— Start of DOCUMENT SECTION —
15.    1)     Misc. Hccc application 27/2005

a)     Zahir Sheikh …………       1st applicant

b)     William Egbe ……….. 2nd applicant  v Republic

Subject

Bail pending arrest (section 84 Constitution) fundamental rights

Position:

The matter is spent and marked as settled.

15,2,   Mis. application 179/05 OS

William Egbe v Republic

Subject

Arrest of  William Egbe

Conservatory order

That order 3 issued on 3. 2.05, the  arrest indictment detention and criminal prosecution of the applicant or the institution or any criminal  proceeding arising out of a complaint (now spent) to the police, the criminal investigation department by Patrick Thuo Gitangu or arising from the subject matter of the Nairobi High Court Civil case no.506/04 be and is hereby stayed until the hearing and determination of Nairobi High Court Civil Case No.506/04.

15. 3.     The conservatory order made  in

HCC Misc. Application 1029/05

Coca-Cola East and Central Africa Ltd

i)           Ephraim Maragwa

ii)          Kenneth Onyango

iii)         Zahir Sheikh

Ex parte applicant

Republic of Kenya

Chief Magistrate Court

Central registry

Patrick Gitangu Thuo

Beatrice Wambui Thuo

(Interested Parties)

and specifically order of 6 July 2005

Order;-

“That the arrest, indictment detention and criminal prosecution of the applications on the institution of any criminal proceeding arising out of a complaint to the police and or Criminal Investigation Department by Patrick Thuo Gitangu and or Beatrice Thuo or arising from the subject matter of Civil  Proceeding in Nairobi High Court Civil Case No.506/2004 be and is hereby stayed pending the hearing and determination of Hccc 506/04.
— End of DOCUMENT SECTION —
PARTS OF THE EXERCISE:
1/ In the case list, what position is recorded for Misc. Hccc application 27/2005?
2/ Resume the case list of court applications and conservatory orders from where it stops.
— Start of SUPPLIED ENTRIES —
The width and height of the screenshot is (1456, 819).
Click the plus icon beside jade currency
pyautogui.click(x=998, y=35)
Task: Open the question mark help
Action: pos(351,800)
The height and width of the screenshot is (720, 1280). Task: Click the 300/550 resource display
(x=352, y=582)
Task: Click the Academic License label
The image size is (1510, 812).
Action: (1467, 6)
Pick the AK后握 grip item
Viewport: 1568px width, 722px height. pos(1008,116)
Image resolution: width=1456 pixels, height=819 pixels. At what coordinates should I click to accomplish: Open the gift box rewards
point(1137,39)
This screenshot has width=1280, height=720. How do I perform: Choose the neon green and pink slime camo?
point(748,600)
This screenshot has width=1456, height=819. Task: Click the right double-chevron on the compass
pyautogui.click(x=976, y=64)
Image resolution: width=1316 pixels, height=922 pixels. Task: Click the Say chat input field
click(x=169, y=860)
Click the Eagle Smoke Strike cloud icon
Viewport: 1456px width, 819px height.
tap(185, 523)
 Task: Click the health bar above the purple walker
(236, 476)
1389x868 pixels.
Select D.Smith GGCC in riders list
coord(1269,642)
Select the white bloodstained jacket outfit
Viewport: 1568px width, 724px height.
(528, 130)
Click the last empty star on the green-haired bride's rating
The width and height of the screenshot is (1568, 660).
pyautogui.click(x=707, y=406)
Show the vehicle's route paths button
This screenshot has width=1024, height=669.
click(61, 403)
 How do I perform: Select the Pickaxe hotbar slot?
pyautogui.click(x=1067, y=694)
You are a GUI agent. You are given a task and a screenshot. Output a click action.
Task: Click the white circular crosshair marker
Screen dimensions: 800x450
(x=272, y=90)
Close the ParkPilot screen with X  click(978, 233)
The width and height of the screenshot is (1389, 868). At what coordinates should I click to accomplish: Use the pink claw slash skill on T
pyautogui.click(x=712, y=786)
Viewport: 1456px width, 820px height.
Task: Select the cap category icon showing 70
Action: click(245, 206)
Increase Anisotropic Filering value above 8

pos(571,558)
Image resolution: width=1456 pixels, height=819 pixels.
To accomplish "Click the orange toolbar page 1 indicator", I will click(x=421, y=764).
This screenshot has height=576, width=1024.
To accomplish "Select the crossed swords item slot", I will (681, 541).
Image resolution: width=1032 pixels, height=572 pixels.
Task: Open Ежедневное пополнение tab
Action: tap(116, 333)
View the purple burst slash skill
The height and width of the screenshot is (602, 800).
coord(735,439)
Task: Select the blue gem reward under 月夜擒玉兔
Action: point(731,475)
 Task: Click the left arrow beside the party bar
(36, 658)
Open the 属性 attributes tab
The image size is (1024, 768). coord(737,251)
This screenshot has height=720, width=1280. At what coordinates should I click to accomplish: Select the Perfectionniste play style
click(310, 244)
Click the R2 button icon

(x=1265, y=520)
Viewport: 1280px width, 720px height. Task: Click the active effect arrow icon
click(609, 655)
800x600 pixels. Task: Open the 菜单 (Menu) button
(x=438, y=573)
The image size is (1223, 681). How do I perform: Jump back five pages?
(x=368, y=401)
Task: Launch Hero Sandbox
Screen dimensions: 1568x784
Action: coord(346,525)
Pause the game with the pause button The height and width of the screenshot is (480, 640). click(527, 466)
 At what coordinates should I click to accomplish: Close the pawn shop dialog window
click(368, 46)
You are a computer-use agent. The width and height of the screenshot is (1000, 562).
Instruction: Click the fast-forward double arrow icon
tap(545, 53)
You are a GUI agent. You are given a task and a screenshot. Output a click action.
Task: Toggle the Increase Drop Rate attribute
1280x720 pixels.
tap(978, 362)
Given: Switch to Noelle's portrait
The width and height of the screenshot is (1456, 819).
— End of SUPPLIED ENTRIES —
ANSWERS PROVIDED:
1/ The matter is spent and marked as settled.

2/
15. 4.   The investigation, if any into

i)           The complaint made by Coca Cola East and Central Africa Ltd against Patrick Thuo Gitanga on 6 May 2004 regarding alleged fraud and or theft by servant be and is hereby suspended pending the hearing and determination of Hccc 506/2004.

ii)          The complaint by Coca-Cola East and Central African Ltd against the Kenya Police and which is subject matter of a letter dated 22 February 05 from the Kenya Anti Corruption Commission Ref. KACC/INV 6/22/22/1/VOL III (43) folio 399 in Misc. Application 1029/05 Coca Cola East Africa and Central Africa Ltd & Other  and

Republic,

Chief Magistrate

To the Director of Public Prosecution on allegations of corruption by the Kenya Police may be investigated by the Anti-corruption Commission.”

16.    What this consent really says is that the plaintiff and his wife (who is not party to these proceeding) are withdrawing all their complaints previously made against the defendant/respondents.  They leave only this present complaint.  The defendants/respondent on the other hand are not withdrawing their complaints.  They instead agree to stay any proceeding filed to safe guard themselves until the determination of this current suit.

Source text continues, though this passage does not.